WORK ITEM>
When a line of the entries contains "agent", please list that line.

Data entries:
· · · · ·
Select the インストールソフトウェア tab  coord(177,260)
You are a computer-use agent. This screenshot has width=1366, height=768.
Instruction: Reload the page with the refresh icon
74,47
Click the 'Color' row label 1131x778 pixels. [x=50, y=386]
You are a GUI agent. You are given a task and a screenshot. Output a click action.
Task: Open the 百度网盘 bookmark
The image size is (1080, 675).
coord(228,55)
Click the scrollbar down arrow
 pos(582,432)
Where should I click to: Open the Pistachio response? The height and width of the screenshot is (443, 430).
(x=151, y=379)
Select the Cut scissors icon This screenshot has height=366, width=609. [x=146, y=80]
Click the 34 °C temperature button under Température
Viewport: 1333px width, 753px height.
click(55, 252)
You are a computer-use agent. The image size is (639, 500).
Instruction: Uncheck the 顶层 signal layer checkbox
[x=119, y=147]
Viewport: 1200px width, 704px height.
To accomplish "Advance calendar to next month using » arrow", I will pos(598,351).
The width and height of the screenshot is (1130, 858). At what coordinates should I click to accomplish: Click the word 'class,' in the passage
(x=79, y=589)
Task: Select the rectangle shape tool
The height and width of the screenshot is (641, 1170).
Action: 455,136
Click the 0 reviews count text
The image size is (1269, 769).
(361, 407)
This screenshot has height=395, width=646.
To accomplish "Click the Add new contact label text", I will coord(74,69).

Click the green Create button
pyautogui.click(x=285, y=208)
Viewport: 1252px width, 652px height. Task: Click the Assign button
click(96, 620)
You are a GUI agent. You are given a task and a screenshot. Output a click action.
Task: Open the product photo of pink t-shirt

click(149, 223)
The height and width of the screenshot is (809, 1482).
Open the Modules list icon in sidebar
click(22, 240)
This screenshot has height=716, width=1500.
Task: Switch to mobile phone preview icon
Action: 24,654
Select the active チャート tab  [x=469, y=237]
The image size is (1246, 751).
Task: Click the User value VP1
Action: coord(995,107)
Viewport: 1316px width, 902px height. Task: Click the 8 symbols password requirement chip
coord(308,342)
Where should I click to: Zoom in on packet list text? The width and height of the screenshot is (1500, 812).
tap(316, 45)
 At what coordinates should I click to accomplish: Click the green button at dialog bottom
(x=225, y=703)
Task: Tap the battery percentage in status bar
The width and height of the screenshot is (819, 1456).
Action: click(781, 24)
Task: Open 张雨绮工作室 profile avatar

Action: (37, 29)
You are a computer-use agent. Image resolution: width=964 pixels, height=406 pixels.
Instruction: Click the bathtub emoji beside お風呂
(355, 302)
· · · · ·
WRITTEN RESPONSE>
You are a computer-use agent. This screenshot has width=1366, height=768.
You are a GUI agent. You are given a task and a screenshot. Output a click action.
You are a computer-use agent. The image size is (639, 500).
You are a GUI agent. You are given a task and a screenshot. Output a click action.
You are a computer-use agent. Image resolution: width=964 pixels, height=406 pixels.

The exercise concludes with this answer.